══ Extrait fourni ══

Attendre les résultats de toutes les études en cours
A Erasme, le Professeur Jean-Christophe Goffard, responsable des unités Covid-19 est lui aussi réservé sur l’étude de The Lancet, qui à ses yeux souffre de nombreux biais, même si elle présente l’avantage de récolter un grand nombre de données. Et en dépit de ses faiblesses, continue Jean-Christophe Goffard, l’étude, en concluant à l’inefficacité de la molécule, interroge les équipes soignantes. “Je pense que l’étude va trop loin en ce qui concerne la toxicité supposée du médicament mais il me semble préférable d’attendre de pouvoir rassembler l’ensemble des données de toutes les études en cours.” Dans l’unité Covid-19 qu’il dirige, l’hydroxychloroquine a été administrée aux patients au début de l’épidémie, sur base des résultats in vitro, et pour limiter la propagation du virus au personnel soignant et aux autres patients. “Sa toxicité est faible à court-terme, si l’on prend toutes les mesures de prudence. Mais on s’est rendu compte que non seulement son efficacité était discutable mais aussi qu’en terme de prévention de la contamination, ce n’était pas concluant.” Conséquence : depuis plusieurs semaines, l’hydroxychloroquine a été abandonnée pour traiter le covid-19, malgré les recommandations de Sciensano, alors encore en faveur de la molécule.

═══
══ Entrées fournies ══

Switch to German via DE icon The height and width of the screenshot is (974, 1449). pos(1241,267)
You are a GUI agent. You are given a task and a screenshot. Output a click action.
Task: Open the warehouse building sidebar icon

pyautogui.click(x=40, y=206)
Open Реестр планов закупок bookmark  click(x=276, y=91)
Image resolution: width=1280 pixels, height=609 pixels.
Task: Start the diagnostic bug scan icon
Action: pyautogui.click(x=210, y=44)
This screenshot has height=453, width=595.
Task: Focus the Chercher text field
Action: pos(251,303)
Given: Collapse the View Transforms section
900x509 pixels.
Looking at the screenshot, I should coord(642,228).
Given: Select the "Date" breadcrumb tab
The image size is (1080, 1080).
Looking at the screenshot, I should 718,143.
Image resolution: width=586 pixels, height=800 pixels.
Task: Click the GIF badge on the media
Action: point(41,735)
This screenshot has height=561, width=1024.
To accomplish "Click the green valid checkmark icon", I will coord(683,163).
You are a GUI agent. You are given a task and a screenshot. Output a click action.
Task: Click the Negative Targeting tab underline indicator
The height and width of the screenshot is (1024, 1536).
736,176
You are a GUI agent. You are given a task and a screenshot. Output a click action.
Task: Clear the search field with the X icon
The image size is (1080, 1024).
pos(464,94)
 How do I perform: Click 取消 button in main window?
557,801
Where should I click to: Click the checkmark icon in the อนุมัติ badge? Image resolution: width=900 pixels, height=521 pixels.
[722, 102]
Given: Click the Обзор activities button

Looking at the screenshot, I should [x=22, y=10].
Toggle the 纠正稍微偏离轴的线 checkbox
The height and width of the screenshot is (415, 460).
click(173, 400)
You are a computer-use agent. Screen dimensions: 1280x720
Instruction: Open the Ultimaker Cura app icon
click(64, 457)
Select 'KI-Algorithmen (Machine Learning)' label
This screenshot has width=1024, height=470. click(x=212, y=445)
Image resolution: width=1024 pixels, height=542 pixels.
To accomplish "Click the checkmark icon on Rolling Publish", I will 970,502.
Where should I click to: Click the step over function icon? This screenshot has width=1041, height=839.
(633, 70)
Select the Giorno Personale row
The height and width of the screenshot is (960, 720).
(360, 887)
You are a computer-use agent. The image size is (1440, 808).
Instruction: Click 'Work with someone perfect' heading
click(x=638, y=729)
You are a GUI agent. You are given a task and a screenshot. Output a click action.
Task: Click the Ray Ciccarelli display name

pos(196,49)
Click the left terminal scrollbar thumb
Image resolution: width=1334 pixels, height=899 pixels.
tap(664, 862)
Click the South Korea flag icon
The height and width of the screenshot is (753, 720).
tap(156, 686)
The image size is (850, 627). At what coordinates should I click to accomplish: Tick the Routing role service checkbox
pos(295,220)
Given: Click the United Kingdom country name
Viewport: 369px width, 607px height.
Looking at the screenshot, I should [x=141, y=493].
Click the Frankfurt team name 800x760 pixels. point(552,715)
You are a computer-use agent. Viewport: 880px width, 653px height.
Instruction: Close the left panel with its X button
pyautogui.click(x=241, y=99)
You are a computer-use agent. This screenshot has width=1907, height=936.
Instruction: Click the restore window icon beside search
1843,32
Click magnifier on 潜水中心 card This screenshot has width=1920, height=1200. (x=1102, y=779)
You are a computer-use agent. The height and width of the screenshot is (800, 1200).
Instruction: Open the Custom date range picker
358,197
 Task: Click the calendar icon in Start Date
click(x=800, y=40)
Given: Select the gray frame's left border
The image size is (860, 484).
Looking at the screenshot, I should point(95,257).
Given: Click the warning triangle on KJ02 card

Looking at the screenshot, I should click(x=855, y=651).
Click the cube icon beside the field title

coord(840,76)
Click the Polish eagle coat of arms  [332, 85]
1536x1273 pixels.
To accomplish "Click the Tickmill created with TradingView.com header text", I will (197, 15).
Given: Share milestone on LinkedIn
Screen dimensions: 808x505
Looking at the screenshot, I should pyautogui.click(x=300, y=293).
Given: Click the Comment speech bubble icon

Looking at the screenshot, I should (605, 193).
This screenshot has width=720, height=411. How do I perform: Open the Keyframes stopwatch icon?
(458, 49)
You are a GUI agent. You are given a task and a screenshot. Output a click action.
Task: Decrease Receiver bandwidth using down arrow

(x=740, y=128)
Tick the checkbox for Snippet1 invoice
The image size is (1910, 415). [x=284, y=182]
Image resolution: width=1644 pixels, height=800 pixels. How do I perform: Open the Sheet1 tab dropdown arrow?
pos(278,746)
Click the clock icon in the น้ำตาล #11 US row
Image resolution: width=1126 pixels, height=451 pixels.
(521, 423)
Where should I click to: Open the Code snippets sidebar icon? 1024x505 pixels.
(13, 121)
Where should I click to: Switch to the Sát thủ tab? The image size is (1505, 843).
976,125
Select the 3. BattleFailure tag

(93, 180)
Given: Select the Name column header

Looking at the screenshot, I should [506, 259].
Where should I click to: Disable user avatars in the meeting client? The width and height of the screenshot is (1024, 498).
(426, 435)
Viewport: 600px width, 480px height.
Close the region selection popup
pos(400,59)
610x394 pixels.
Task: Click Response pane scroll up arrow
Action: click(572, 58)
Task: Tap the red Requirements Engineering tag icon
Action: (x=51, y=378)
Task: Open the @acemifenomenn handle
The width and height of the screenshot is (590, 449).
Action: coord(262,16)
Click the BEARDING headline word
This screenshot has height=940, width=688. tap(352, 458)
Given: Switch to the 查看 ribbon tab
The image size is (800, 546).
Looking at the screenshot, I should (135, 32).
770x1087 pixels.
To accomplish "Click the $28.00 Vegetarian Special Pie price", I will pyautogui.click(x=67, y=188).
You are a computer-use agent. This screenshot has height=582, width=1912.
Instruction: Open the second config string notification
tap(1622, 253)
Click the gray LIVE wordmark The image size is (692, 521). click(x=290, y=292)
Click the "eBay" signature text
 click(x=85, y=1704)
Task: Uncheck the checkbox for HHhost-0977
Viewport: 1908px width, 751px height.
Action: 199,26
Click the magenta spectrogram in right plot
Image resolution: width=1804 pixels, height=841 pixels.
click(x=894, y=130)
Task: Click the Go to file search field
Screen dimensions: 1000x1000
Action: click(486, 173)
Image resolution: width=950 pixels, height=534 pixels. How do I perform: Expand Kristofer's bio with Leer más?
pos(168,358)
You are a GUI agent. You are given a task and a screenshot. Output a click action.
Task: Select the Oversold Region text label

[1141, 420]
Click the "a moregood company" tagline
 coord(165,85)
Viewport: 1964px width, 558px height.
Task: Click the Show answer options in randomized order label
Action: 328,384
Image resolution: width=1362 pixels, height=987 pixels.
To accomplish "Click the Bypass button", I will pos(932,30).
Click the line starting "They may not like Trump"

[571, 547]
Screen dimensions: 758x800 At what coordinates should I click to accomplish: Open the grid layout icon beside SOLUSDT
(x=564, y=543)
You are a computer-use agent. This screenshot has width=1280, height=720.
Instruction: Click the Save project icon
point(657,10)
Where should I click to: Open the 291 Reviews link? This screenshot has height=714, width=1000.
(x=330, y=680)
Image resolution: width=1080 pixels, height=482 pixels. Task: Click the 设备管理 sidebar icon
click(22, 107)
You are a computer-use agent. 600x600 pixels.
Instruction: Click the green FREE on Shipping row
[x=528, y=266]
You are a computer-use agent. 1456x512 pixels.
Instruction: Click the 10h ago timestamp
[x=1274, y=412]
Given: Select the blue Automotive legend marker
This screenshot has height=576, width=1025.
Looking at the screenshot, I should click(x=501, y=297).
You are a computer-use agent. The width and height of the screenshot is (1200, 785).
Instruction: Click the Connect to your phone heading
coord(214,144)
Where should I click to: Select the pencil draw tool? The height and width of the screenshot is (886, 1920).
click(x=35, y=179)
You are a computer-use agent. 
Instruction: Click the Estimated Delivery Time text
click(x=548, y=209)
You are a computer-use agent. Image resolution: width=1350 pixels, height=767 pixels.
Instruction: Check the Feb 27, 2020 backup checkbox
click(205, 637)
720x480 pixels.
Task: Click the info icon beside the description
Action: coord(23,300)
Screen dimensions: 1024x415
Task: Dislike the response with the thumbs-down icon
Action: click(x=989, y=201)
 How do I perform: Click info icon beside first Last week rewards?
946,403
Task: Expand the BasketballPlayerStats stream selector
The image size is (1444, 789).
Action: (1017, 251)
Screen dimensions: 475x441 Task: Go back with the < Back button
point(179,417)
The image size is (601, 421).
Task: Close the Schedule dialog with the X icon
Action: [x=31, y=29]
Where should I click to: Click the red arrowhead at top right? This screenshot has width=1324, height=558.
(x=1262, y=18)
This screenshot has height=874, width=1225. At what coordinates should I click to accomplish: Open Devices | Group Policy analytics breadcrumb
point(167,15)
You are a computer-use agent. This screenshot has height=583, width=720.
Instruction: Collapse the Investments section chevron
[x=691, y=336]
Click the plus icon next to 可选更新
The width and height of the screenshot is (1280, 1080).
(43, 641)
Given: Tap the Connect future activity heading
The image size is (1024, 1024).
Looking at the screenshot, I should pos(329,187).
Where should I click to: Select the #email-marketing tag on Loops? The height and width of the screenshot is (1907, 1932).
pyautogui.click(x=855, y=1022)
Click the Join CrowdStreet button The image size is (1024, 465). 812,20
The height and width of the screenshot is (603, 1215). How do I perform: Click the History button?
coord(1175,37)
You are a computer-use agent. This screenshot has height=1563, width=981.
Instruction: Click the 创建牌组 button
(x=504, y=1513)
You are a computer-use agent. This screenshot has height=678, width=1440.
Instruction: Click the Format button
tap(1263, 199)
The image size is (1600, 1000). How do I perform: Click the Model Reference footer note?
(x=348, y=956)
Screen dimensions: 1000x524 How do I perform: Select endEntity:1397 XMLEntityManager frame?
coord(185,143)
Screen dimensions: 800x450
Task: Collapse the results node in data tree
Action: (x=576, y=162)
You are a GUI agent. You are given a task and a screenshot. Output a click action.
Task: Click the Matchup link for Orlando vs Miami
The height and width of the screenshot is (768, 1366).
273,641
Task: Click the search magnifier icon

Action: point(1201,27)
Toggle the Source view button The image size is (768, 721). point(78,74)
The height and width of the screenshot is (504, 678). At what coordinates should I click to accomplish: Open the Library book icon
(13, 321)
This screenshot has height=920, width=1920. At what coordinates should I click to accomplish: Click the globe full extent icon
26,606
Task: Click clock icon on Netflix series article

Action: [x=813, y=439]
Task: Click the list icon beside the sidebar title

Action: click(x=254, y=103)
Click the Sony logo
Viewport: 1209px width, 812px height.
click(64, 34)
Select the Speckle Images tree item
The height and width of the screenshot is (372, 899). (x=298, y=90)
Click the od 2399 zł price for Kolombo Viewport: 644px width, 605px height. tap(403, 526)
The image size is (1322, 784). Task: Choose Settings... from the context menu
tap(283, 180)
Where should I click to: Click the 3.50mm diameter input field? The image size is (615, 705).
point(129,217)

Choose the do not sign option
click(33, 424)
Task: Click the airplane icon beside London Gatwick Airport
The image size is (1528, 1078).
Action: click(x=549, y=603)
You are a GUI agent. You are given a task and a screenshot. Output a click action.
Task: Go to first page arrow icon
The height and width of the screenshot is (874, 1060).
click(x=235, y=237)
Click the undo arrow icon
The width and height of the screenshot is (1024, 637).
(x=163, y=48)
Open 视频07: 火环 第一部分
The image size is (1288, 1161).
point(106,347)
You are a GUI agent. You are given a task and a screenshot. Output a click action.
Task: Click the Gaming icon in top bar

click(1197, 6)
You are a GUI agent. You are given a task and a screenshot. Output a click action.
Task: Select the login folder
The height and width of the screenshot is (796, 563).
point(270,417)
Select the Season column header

═══

[Travail demandé]
A. Traduisez en anglais cette phrase de l'extrait : « Sa toxicité est faible à court-terme, si l’on prend toutes les mesures de prudence. »
B. D'après l'extrait, quelle fonction Jean-Christophe Goffard occupe-t-il à Erasme ?
Appuyez-vous uniquement sur l'extrait.

[Réponses attendues]
A. Its toxicity is low in the short term, if all precautionary measures are taken.

B. Il est responsable des unités Covid-19.